Crystal Truncation Rods arise from the abrupt termination of the crystal. The surface structure factor enters the CTR calculation:

\[ I_{\text{CTR}}(q_z) \propto \frac{|F_{\text{surface}}|^2}{\sin^2(\pi l)} \]

Changing which atoms are “surface” modifies \(F_{\text{surface}}\) and thus the CTR profile:

from rheedium.plots import plot_ctr_profile
import matplotlib.pyplot as plt

fig, ax = plt.subplots(figsize=(12, 6))
plot_ctr_profile(
    l_range=(-2.5, 2.5),
    n_points=500,
    ax=ax,
)
plt.savefig("ctr_profile.png", dpi=150, bbox_inches="tight")
plt.show()
CTR intensity profile

Crystal Truncation Rod intensity profile showing the characteristic \(1/\sin^2(\pi l)\) modulation. Intensity diverges at integer \(l\) (Bragg peaks) and has minima at half-integer \(l\) (anti-Bragg condition).

On Pattern Symmetry

Different surface selections can break or preserve symmetry:

  • Height-based: Preserves in-plane symmetry

  • Coordination-based: May break symmetry at step edges

  • Explicit mask: User controls symmetry

Quick Reference

Goal

Method

Code

Simple surface definition

surface_fraction

kinematic_simulator(..., surface_fraction=0.3)

Layer-aware selection

SurfaceConfig

SurfaceConfig(method="layers", n_layers=2)

Step/defect surfaces

SurfaceConfig

SurfaceConfig(method="coordination")

Remove bulk atoms

atom_scraper

atom_scraper(crystal, zone_axis, thickness)

Non-(001) surfaces

bulk_to_slice

bulk_to_slice(crystal, orientation, depth)

Full control

Explicit mask

SurfaceConfig(method="explicit", explicit_mask=mask)

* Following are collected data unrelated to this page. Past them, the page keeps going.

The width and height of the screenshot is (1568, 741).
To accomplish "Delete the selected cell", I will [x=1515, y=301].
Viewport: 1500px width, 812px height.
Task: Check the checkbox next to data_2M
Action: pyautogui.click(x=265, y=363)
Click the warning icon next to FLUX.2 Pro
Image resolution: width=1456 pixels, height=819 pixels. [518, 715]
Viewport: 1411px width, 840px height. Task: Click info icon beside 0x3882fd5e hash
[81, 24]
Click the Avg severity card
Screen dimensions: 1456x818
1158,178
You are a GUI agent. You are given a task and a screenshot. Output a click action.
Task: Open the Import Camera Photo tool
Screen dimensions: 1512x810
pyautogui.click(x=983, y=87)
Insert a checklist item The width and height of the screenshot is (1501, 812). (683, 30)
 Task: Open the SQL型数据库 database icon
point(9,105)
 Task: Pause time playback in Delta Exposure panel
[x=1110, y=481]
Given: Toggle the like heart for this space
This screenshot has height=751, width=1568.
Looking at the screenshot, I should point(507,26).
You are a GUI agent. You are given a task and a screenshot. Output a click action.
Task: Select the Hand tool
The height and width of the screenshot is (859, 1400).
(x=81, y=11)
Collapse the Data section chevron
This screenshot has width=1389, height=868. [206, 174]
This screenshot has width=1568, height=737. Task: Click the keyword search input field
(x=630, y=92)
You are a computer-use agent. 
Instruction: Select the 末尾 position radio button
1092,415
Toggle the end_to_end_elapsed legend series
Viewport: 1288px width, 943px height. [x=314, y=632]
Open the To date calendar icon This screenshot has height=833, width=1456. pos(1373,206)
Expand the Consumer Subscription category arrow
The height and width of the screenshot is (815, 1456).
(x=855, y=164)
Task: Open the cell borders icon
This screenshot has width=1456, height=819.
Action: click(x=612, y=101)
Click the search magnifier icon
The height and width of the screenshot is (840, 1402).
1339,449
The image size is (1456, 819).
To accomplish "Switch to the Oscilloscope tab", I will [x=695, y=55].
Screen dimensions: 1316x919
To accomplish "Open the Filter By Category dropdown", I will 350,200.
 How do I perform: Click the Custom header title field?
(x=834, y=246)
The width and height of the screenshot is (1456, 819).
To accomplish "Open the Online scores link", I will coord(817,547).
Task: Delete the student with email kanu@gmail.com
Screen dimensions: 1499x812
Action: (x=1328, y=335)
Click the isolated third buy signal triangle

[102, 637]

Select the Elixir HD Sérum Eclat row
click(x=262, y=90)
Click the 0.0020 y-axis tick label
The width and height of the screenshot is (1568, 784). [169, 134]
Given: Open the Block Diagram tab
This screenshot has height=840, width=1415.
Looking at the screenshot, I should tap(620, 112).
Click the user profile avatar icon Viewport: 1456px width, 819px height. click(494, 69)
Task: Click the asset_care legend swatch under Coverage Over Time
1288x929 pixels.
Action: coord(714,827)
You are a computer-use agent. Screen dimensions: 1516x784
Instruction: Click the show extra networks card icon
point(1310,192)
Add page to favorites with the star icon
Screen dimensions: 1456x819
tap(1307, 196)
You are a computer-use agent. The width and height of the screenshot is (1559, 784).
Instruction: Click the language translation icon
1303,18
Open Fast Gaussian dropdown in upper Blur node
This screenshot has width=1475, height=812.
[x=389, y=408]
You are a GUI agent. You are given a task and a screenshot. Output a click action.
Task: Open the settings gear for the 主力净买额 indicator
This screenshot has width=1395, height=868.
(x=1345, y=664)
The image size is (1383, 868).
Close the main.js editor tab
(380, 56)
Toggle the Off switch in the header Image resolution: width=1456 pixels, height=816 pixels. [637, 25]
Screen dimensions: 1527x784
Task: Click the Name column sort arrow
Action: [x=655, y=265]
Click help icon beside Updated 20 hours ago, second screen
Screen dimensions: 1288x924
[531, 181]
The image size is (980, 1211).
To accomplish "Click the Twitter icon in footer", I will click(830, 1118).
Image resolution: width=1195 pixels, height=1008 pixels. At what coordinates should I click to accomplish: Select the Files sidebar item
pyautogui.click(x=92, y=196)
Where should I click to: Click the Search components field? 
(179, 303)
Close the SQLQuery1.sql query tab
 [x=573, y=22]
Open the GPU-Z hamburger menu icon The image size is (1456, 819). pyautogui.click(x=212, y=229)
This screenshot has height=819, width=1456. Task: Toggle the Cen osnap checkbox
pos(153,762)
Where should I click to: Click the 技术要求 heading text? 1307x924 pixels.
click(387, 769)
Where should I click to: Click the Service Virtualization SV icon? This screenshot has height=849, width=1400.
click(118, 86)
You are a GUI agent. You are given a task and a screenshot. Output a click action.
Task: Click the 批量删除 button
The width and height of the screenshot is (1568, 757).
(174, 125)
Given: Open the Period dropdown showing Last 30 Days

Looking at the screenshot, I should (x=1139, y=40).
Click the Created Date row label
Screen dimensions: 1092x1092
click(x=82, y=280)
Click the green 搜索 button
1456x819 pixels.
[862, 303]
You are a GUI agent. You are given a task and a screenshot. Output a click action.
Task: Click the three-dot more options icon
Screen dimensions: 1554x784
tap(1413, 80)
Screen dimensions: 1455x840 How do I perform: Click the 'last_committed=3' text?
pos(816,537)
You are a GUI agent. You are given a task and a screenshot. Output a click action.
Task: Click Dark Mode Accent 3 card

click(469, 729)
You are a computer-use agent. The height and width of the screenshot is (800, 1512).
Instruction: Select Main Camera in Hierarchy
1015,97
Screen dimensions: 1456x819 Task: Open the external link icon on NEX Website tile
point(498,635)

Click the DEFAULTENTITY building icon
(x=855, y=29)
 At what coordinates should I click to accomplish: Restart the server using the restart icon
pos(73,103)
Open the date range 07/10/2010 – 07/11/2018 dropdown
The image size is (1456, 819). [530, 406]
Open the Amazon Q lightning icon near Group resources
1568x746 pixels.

Visualizing Layer Control Effects

Layer selection directly impacts the RHEED pattern. Here’s how different layer configurations affect the diffraction:

import rheedium as rh

# Load crystal structure
crystal = rh.io.parse_cif("SrTiO3.cif")

# Compare different surface depths
fractions = [0.1, 0.3, 0.5]

for frac in fractions:
    pattern = rh.simul.kinematic_simulator(
        crystal,
        voltage_kv=15.0,
        theta_deg=2.0,
        hmax=5,
        kmax=5,
        surface_fraction=frac,
        surface_roughness=0.3,
    )
    rh.plots.plot_rheed(pattern, cmap_name="phosphor")
Effect of surface depth on RHEED patterns

RHEED patterns showing how surface_fraction controls the depth of atoms contributing to diffraction. Smaller fractions (surface-sensitive) show enhanced surface reconstruction features, while larger fractions include more bulk contributions.

Layer-Based vs. Height-Based Selection

import rheedium as rh
from rheedium.types.rheed_types import SurfaceConfig

crystal = rh.io.parse_cif("SrTiO3.cif")

# Default selection (uses surface_fraction)
pattern_default = rh.simul.ewald_simulator(
    crystal,
    voltage_kv=15.0,
    theta_deg=2.0,
    hmax=5,
    kmax=5,
    surface_roughness=0.3,
)
rh.plots.plot_rheed(pattern_default, cmap_name="phosphor")

# Layer-based selection (uses SurfaceConfig)
config = SurfaceConfig(method="layers", n_layers=2)
pattern_layers = rh.simul.ewald_simulator(
    crystal,
    voltage_kv=15.0,
    theta_deg=2.0,
    hmax=5,
    kmax=5,
    surface_config=config,
    surface_roughness=0.3,
)
rh.plots.plot_rheed(pattern_layers, cmap_name="phosphor")
Comparison of height-based vs layer-based selection

Comparison of surface atom selection methods. Height-based selection (left) uses a continuous depth cutoff, while layer-based selection (right) preserves complete atomic layers, maintaining stoichiometry for multi-element crystals.